2014-02-25

SSH with Personal Environment

A colleague, Eric Grehm, raised an interesting challenge:

How to maintain his personal work environment (VIM settings, .bashrc ...) on all servers?

The first thought was putting this somehow into our software distribution, but we quickly realized that this would trigger needless updates on hundreds of servers. The benefit would be that the personal work environment is already on every server upon first access.

The next idea is to switch from a pre-installed personal environment to an on-demand solution where the personal environment is transferred each time a remote connection (over SSH) is established.

A simple implementation would just to a scp before the ssh, but that entails two connections which takes more time and might also bother the user with a double password request.

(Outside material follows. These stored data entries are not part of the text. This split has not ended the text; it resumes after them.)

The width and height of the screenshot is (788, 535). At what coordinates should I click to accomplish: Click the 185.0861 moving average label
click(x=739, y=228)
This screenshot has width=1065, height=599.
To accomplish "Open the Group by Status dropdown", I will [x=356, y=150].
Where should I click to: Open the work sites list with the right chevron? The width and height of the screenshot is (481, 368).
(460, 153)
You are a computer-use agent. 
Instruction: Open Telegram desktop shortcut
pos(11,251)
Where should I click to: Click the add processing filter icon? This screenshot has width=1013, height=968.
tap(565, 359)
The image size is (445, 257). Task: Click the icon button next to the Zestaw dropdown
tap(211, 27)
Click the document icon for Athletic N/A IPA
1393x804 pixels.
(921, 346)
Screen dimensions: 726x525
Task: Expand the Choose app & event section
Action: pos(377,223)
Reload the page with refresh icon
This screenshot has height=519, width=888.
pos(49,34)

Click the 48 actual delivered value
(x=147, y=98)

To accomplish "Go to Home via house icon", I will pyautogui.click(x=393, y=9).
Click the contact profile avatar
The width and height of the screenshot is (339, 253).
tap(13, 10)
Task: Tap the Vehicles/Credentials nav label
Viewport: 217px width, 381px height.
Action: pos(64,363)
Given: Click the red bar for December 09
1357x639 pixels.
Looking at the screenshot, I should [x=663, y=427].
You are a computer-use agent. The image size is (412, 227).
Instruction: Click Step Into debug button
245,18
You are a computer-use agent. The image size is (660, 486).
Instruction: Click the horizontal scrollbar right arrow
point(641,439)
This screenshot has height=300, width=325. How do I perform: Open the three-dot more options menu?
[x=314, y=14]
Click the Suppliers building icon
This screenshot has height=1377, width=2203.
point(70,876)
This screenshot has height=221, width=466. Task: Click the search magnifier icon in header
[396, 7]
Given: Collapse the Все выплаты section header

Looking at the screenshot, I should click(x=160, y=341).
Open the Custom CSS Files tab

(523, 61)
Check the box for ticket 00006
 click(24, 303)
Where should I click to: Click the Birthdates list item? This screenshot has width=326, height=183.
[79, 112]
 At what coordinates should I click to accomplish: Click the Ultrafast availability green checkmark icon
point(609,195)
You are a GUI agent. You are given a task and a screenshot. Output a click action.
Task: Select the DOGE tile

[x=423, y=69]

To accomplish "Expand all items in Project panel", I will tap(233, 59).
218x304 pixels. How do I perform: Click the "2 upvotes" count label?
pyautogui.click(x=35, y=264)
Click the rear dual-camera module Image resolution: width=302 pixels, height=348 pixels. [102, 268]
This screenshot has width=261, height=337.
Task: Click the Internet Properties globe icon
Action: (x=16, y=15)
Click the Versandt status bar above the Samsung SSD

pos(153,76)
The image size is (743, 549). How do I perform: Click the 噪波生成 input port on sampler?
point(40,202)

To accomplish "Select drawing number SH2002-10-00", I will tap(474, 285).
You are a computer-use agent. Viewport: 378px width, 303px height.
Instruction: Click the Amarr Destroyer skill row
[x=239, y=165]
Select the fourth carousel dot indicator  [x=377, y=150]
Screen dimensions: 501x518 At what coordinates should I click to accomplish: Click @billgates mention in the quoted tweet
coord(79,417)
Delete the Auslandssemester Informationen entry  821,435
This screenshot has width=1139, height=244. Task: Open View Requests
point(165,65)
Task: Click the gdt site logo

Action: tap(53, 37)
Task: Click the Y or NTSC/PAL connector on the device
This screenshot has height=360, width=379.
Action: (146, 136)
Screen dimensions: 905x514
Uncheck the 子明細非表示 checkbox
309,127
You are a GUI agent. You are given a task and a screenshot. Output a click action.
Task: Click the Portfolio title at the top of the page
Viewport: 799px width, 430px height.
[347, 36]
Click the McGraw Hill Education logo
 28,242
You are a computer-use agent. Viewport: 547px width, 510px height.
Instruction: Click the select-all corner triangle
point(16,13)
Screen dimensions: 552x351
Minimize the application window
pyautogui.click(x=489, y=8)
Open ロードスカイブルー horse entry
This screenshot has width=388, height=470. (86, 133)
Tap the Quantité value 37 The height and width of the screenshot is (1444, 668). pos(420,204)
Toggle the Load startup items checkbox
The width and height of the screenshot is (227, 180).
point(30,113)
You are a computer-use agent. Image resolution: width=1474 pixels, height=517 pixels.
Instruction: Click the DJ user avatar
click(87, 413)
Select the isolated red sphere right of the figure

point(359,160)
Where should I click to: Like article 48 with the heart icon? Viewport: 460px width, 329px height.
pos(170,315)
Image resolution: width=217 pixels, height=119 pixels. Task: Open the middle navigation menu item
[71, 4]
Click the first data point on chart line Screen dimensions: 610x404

Side-channel data transfer

An alternative is to piggyback the file transfer onto the regular SSH connection so that the personal environment is transferred in a side channel:
  1. On the client create a directory with the files of the personal environment that need to be distributed:
    $ tree -a personal_environment
    personal_environment
    ├── .bashrc
    └── .vimrc
  2. On the client create a TAR.GZ archive with files that need to be transferred and store this archive base64-encoded in an environment variable (can take till about 127 kB):
    $ export USERHOME_DATA=$(tar -C ~/personal_environment -cz .| base64)

    I put this into a function in my .bash_profile to load on each login.
  3. Configure the SSH client to transmit this environment variable (SendEnv):
    $ cat .ssh/config
    Host dev*
            SendEnv USERHOME_DATA
  4. Configure the SSH server to accept this environment variable (AcceptEnv):
    $ sudo grep USERHOME /etc/ssh/sshd_config
    AcceptEnv USERHOME_DATA
  5. Create an sshrc script on the server that unpacks the archive from the environment variable upon login:

    (Only the last part is relevant to this topic, but if an sshrc script is provided it must also take care of xauth).

Benefits

This approach has several benefits:
  • True on-demand solution, personal environment is updated on each connection.
  • No extra connection required to transfer data.
  • sshrc is executed before the login shell so that also .bashrc can be transferred.
  • Scales well with an arbitrary amount of users.
  • Scales well with high amount of changes to the personal work environment.
The disadvantages are that the SSH configuration must be extended and that the amount of transferable data is limited to 127 kB compressed & encoded, which I actually see as a benefit because it prevents abuse.

For me the benefits by far outweigh the problems and I don't need to transfer so many files. This solution fulfills all my needs without putting an extra load on the servers or on our deployment infrastructure.